Tim Burke: separating Social Security, Medicare from other entitlement programs

The word “entitlement” has been placed on just about any government program that benefits a person or persons.

But what does the word really mean?

According to Wikipedia, an entitlement is a provision made in accordance with a legal framework of a society. Merriam Webster defines entitlement even further as:

1) a: the state or condition of being entitled and b: a right to benefits specified especially by law or contract.

2) A government program providing benefits to members of a specified group; also: funds supporting or distributed by such a program.

3) The belief that one is deserving of or entitled to certain privileges.

Using definition 1, Social Security and Medicare are entitlement programs created in accordance with laws that give specific benefits to retired persons that reach a certain age.

Essentially it is a contract made by the government to you that in exchange for paying into Social Security and Medicare during the years you worked you will receive those benefits upon retirement and reaching certain age criteria. These two programs are dependent on new taxpayers providing the funding for those receiving the benefits. The entitlements received by current retirees are funded by the taxes paid by today’s current workers.

When those current workers retire, their benefits will be paid for by the next generation of workers’ taxes. It is actually wealth redistribution, a phrase that Republicans railed against the Democrats these last eight years but it is how these entitlements have always been funded. It is a common belief that the money you paid into Social Security and Medicare is your money that is set aside for when you retire but that assumption is false. The monies you paid went into a large pool that was redistributed as benefits and not into a separate account for you.

When you are living on a “fixed” income, your expenses are anything but “fixed.” Any change to those benefits is a major concern. You will hear a politician say occasionally that the system for those benefits is broken and that those entitlements are going to go broke without major changes. There is some truth to that and reason to be concerned.
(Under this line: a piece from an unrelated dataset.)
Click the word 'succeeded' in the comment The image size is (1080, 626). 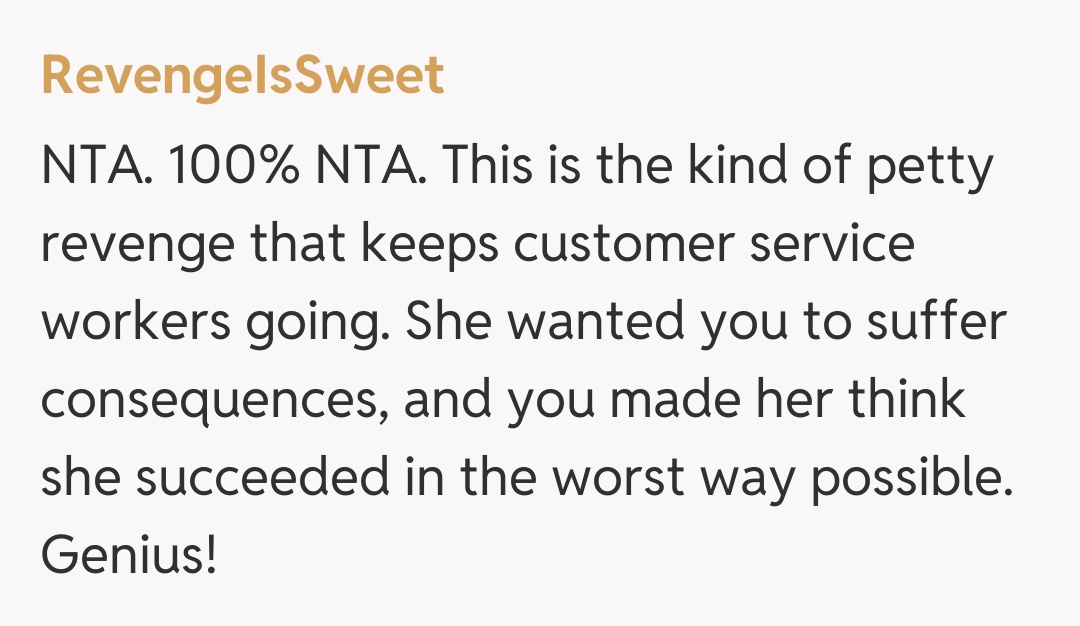coord(261,476)
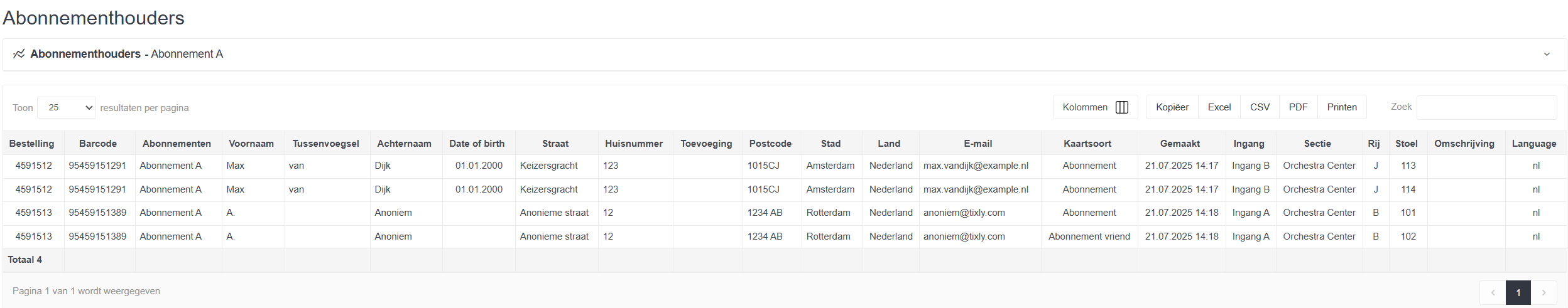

The first reason is that there is a trend of fewer workers paying into the system and an increase in persons receiving those benefits. The baby boomer generation was coined that for the obvious reason, a spike in births after World War II and a booming economy led to larger families. As those boomers retired there was a corresponding decline in birth rates meaning fewer workers are paying into the system.

There are also fewer workers paying into the system because they have been replaced by automation or undocumented workers. Much has been made of the problems associated with illegal residents but a major issue is that they often work “under-the-table” without paying into the Social Security and Medicare systems while displacing legal resident workers.
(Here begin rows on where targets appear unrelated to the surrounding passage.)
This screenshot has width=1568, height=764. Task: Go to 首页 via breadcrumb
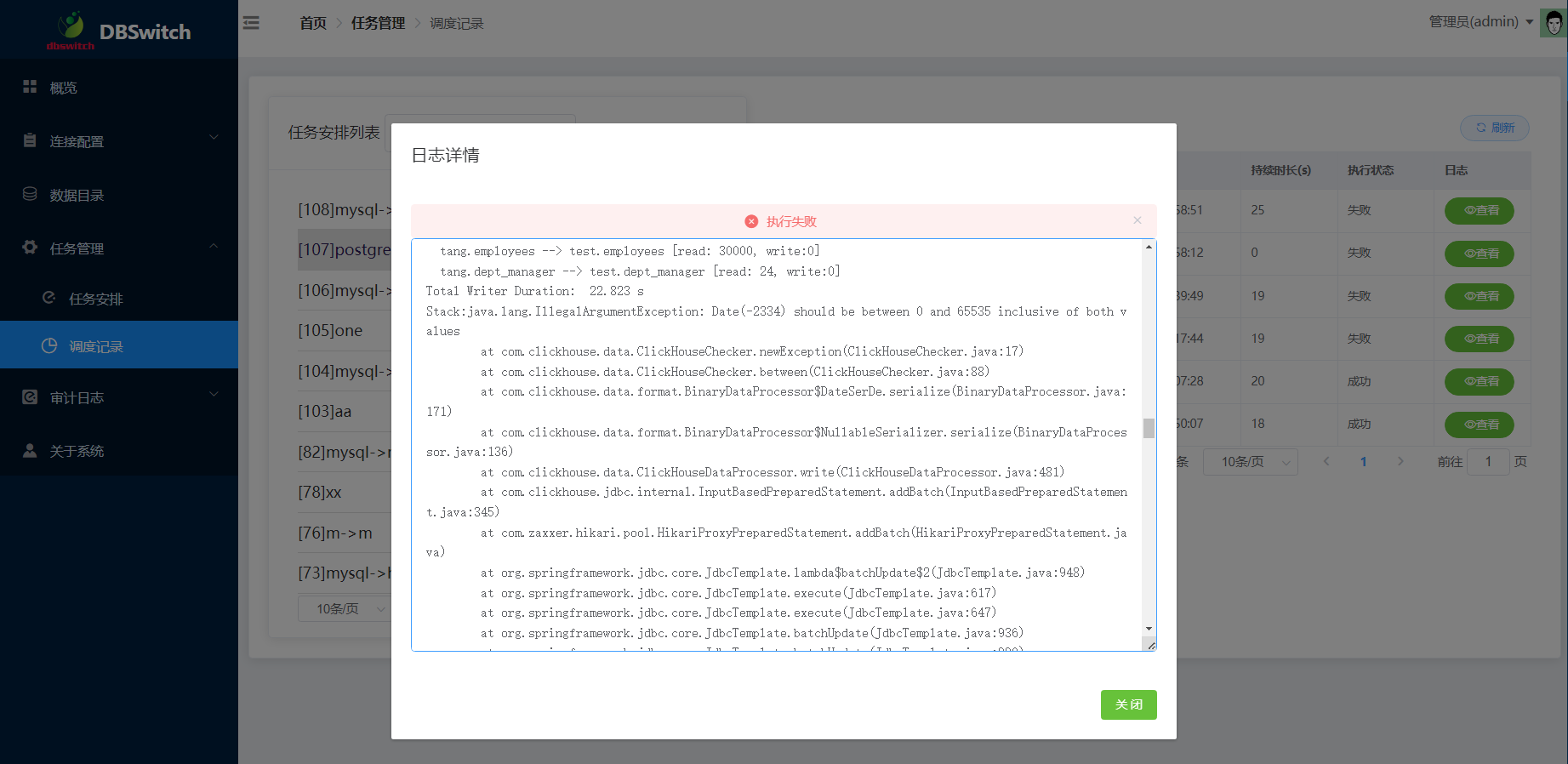point(312,23)
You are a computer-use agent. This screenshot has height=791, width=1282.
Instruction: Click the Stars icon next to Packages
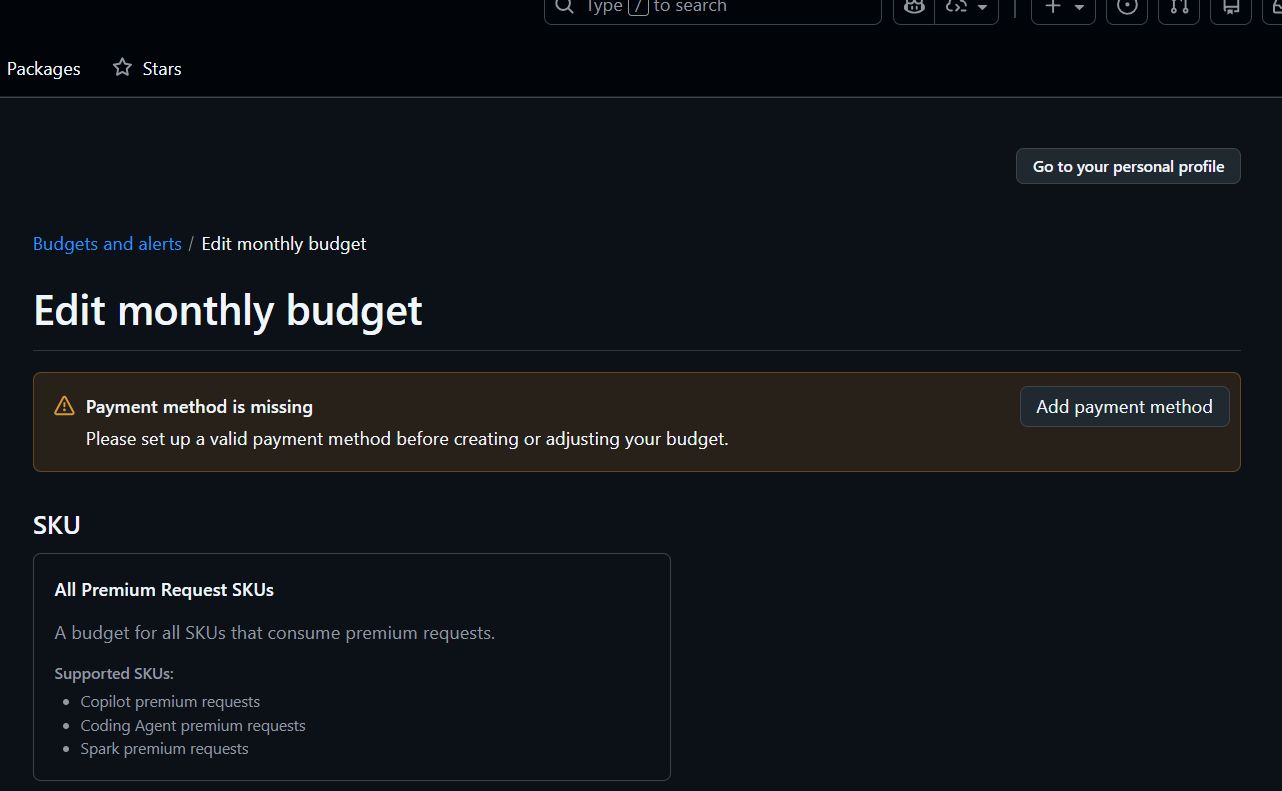[121, 67]

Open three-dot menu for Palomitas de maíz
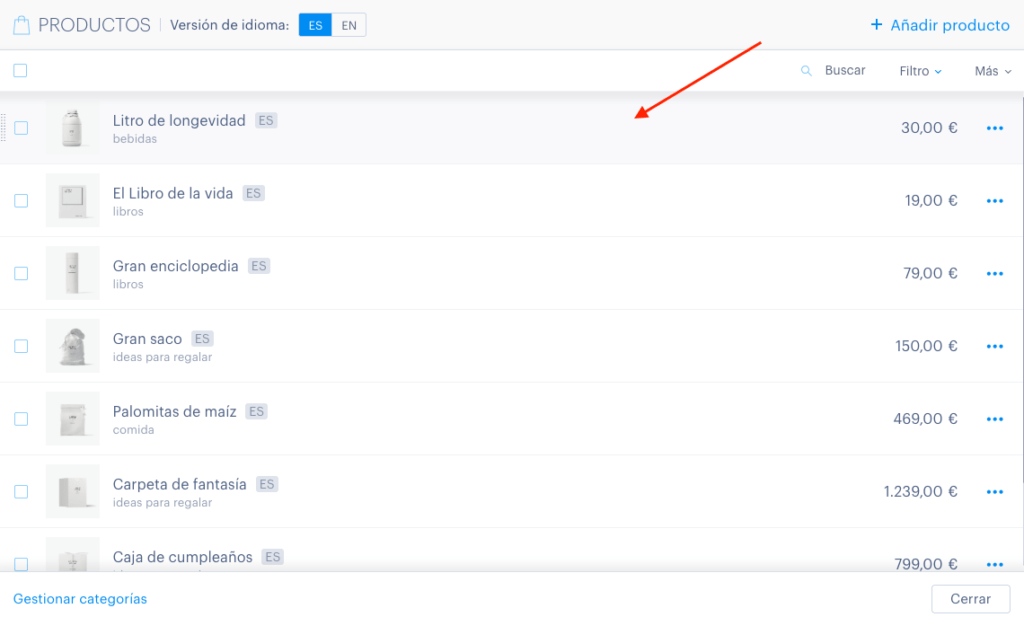[x=995, y=419]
There is also a push by liberal politicians to raise the minimum wage, which on first glance might seem like a good idea to benefit workers but the reality is that those entry level jobs are being replaced by automation because of lower costs. And small businesses can’t afford to pay higher wages without raising prices to consumers. Those factors have brought a corresponding decrease in entry level jobs for American workers.
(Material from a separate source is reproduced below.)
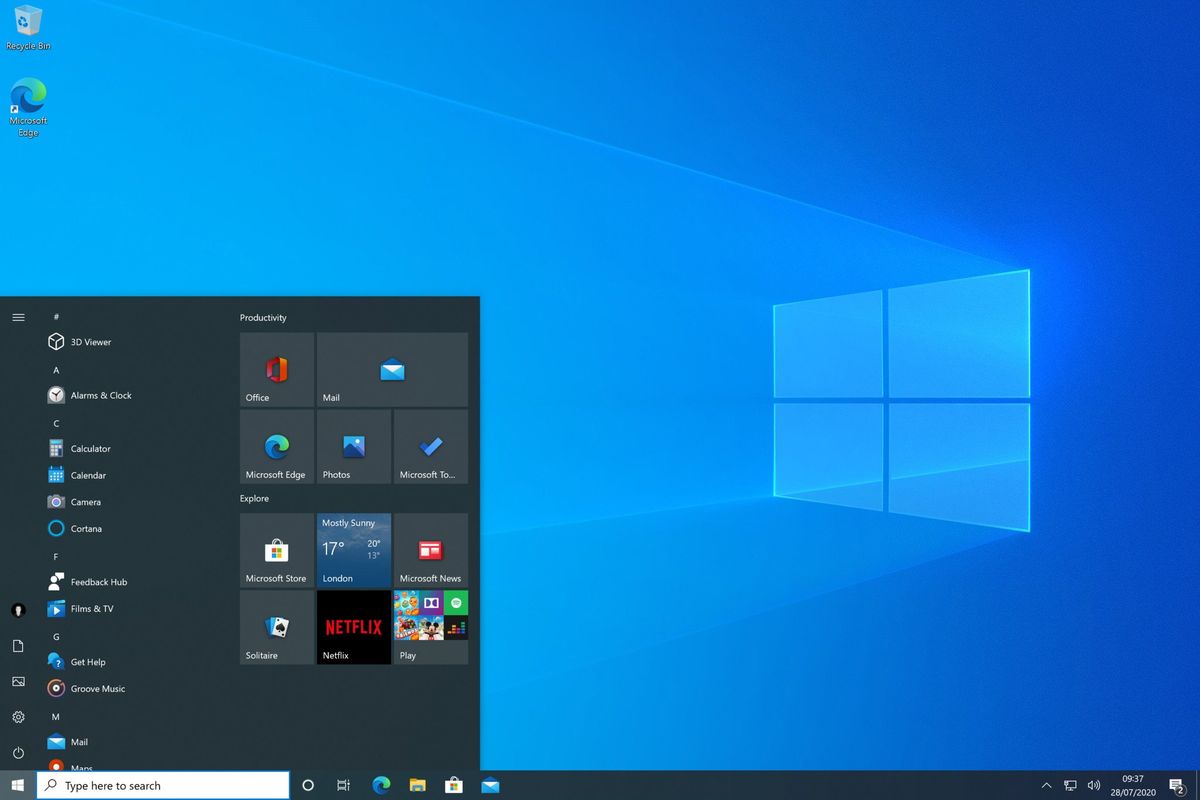Adjust volume via the speaker tray icon

[1094, 785]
The second reason is that Medicare costs are far outstripping the monies paid into the system to offset the cost of the program. Medical costs have been steadily increasing for years with no end in sight. Combine that with the fact that obesity, diabetes, and other major health issues are increasing, not decreasing. At the same time, life expectancy is increasing due to advancements in medicine and treatments.

You don’t have to be a rocket scientist to figure out that fewer people paying into the system and higher medical costs will lead to problems with these programs unless substantial changes are made.

Raising taxes would, of course, bring in more revenue but that takes more money out of current workers’ paychecks. It would be better to first get Medicare costs under control before fees or benefits for those now using those services are changed. Medicare, Medicaid, and health reform are all linked together and the politicians need to quit their partisan posturing and figure out some long-term solutions.

Otherwise, the contract that the government made with workers for these entitlements will be in jeopardy.